Did David Foster Wallace Fictionalize His Non-Fiction?

Today in Incredibly Distressing News (for a very particular subset of the population): Jonathan Franzen was interviewed by David Remnick at the recent New Yorker Festival. According to Eric Alterman, Franzen up and dropped the H-bomb of astonishing revelations (I might be exaggerating a bit, but it’s certainly a cataclysmic shock for a certain, relatively small, number of people):

Anyway, it was all pretty interesting, but the moment of actual drama came when Franzen was discussing David Foster Wallace and told Remnick that Wallace felt free to make stuff up for his non-fiction, including, particularly his famous cruise piece for Harper’s….But anyway, I’m not sure Franzen should have said it, and Remnick appeared awfully surprised, but he also mentioned that Wallace never published any non-fiction in The New Yorker.
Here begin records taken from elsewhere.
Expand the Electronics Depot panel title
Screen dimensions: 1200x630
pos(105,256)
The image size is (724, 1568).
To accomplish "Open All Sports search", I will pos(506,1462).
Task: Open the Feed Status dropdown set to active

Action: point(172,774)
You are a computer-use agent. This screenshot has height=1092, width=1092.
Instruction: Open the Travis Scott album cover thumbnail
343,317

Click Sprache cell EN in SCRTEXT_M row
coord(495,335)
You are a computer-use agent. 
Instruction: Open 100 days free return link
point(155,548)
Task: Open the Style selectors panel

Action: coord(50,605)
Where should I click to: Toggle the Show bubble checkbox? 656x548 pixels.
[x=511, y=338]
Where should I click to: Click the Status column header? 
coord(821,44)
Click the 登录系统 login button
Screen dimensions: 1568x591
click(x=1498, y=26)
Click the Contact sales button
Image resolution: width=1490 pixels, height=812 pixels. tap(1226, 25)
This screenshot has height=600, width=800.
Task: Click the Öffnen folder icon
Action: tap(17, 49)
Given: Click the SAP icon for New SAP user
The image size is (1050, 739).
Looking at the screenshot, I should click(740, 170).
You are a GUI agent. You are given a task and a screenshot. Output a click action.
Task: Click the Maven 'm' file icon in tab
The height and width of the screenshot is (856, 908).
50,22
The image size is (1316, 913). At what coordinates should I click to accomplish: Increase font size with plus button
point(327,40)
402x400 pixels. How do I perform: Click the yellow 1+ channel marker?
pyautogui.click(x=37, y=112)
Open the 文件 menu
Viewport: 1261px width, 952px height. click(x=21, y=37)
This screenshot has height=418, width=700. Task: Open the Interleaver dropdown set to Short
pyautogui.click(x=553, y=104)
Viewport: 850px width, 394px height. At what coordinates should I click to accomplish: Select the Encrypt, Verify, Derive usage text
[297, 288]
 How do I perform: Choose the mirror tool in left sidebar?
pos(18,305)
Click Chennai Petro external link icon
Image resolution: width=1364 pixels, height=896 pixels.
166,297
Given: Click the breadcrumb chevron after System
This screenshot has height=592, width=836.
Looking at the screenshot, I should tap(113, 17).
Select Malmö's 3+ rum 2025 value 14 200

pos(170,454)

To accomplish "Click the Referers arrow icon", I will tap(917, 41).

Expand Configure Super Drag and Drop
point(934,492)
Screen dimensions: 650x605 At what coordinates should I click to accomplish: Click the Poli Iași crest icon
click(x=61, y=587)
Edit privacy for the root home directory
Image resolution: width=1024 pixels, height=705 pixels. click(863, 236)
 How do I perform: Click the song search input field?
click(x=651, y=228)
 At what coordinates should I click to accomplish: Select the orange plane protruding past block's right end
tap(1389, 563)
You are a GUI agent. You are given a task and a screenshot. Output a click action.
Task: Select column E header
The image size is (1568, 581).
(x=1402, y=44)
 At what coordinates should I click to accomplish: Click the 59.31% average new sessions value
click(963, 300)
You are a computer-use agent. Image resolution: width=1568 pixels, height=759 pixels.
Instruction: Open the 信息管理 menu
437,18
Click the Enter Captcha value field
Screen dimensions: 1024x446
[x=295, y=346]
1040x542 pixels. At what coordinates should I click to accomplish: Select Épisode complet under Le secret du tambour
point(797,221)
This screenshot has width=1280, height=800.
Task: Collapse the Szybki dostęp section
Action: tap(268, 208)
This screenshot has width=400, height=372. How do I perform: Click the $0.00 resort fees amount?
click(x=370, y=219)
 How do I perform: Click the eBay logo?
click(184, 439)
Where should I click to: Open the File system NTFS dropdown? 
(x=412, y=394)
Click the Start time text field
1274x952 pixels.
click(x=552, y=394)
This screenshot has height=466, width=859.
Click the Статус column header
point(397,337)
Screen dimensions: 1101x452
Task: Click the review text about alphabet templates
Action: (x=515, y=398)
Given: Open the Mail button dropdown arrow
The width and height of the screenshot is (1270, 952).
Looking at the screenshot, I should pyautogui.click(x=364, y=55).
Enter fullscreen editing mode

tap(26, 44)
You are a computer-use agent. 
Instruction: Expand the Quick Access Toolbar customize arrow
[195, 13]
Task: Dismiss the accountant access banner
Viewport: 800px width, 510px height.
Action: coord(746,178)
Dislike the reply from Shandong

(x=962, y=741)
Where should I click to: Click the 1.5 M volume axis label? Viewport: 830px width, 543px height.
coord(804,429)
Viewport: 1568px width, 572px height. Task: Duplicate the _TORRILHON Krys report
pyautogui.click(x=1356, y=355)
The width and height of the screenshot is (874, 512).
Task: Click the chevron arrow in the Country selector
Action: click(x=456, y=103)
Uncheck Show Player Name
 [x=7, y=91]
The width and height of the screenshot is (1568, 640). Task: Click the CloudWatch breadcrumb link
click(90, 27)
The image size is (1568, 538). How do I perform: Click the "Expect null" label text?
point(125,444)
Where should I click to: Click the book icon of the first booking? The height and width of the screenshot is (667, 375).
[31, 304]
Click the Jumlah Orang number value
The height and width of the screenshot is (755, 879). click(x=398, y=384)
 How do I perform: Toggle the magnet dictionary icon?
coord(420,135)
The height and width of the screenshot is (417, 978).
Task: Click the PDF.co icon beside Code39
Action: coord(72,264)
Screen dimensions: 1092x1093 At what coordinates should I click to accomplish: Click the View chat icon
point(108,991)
The cruise story is among Wallace’s most famous works of journalism. Jonathan Franzen was very close with Wallace and has spoken (and written) about his late friend several times since Wallace died in 2008. I can’t speak for Franzen’s mindset and don’t know why he chose to share this particular tidbit, but I can speak as a Wallace fan and say this gives me the vapors (yes, saying the fantods would have been too cliched).

Now we clearly need to know more about what Franzen means. If this is true, we have to ask: What did Wallace make up? Did he exaggerate his own mindset during his recollections, or did he invent wholesale details and anecdotes? Simply saying that Wallace felt free to make stuff up leaves an incredible amount of information unspecified, and considering the import and impact of Wallace’s work it is rather important to clarify this.

(Also — again, if this is true, and considering Franzen’s relationship with Wallace there’s no reason to doubt him — this is a huge bummer. It doesn’t matter if countless other writers do it. It doesn’t even matter if he fictionalized very little, or made stuff up only that one time. It’s just a bummer to hear. If it’s true, obviously.)